検査を行う際には、まず、上述した弁を切替えて、冷却水2が検査用模擬冷却塔20ではなくバイパス配管60を流れるようにする。次いで、検査用模擬冷却塔20に設けられている水室カバー22を開放し、内部に設置されている検査用冷却管21を抜き出す。抜き出された検査用冷却管21の表面状態を目視で確認することに加えて、管の肉厚を測定する。これにより、腐食による減肉や、孔食の進行状況を検査することができる。そして、検査用冷却管21の劣化状態は、冷却管11の劣化状態とほぼ同様であると考えられるため、検査用冷却管21の劣化状態の検査結果から、冷却管11の劣化状態を推定することができる。
検査の結果、検査用冷却管21の劣化状態が予め定めた基準を超えた場合には、ガス冷却塔10の運転を中断して冷却管11の点検や補修を行う。しかし、検査用冷却管21の劣化状態が予め定めた基準を超えなかった場合には、冷却管11の劣化状態も基準以下であると考えられるため、冷却管11の点検や補修を行う必要は無いと判断し、間接式ガス冷却装置1の運転を継続すればよい。運転を継続する場合には、検査のために抜き出した検査用冷却管21を検査用模擬冷却塔20に戻して、水室カバーを閉じる。その後、前記弁を切替えて、冷却水2がバイパス配管60ではなく検査用模擬冷却塔20を流れるようにする。

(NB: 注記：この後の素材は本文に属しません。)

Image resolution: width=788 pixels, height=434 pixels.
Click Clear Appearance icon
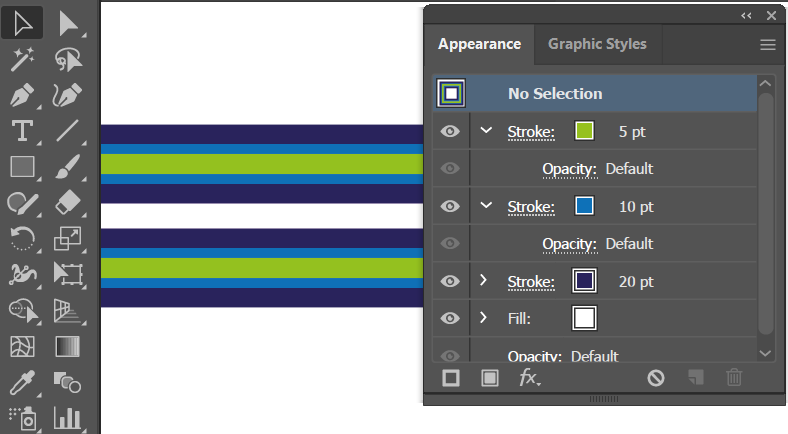pyautogui.click(x=656, y=378)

以上のように検査を行うことにより、間接式ガス冷却装置1の操業を中断することなく、簡便に冷却管11の劣化を診断することができる。また、その結果、間接式ガス冷却装置1を使用するコークス炉ガス処理設備の稼働効率を向上させることができることに加え、検査に必要な費用を低減することができる。
1 間接式ガス冷却装置
2 冷却水
3 コークス炉ガス
10 ガス冷却塔
11 冷却管
12 水室カバー
20 検査用模擬冷却塔
21 検査用冷却管
22 水室カバー
30 ポンプ(冷却水供給手段)
40 冷却塔
41 ファンスタック
42 水槽
50 循環用配管
60 バイパス配管
70 ヒーター(温度調整手段)

Claims (5)

  1. 冷却管内を流れる冷却水によりガスを冷却する間接式ガス冷却装置であって、
    前記冷却管と前記ガスとを接触させるガス冷却塔と、
    前記ガス冷却塔より小型であり、前記冷却管と同じ材質からなる検査用冷却管を備え、かつ前記ガスを内部に流さない検査用模擬冷却塔と、
    前記ガス冷却塔と前記検査用模擬冷却塔とに前記冷却水を供給する冷却水供給手段と、
    前記検査用模擬冷却塔を迂回して冷却水を流すためのバイパス配管とを備える、間接式ガス冷却装置。
  2. さらに、前記検査用冷却管を流れる冷却水の温度を調整するための温度調節手段を備える、請求項1に記載の間接式ガス冷却装置。
  3. 前記ガスが、コークス炉から排出されたコークス炉ガスである、請求項1または2に記載の間接式ガス冷却装置。
  4. 間接式ガス冷却装置の劣化診断方法であって、
    前記間接式ガス冷却装置として、請求項1〜3のいずれか一項に記載の間接式ガス冷却装置を使用し、
    前記検査用冷却管の劣化状態を検査し、
    前記検査の結果に基づいて前記冷却管の劣化状態を判断する、間接式ガス冷却装置の劣化診断方法。
  5. 前記検査の結果が所定の基準を超えた場合に、前記冷却管の点検および補修の少なくとも一方を実施する、請求項4に記載の間接式ガス冷却装置の劣化診断方法。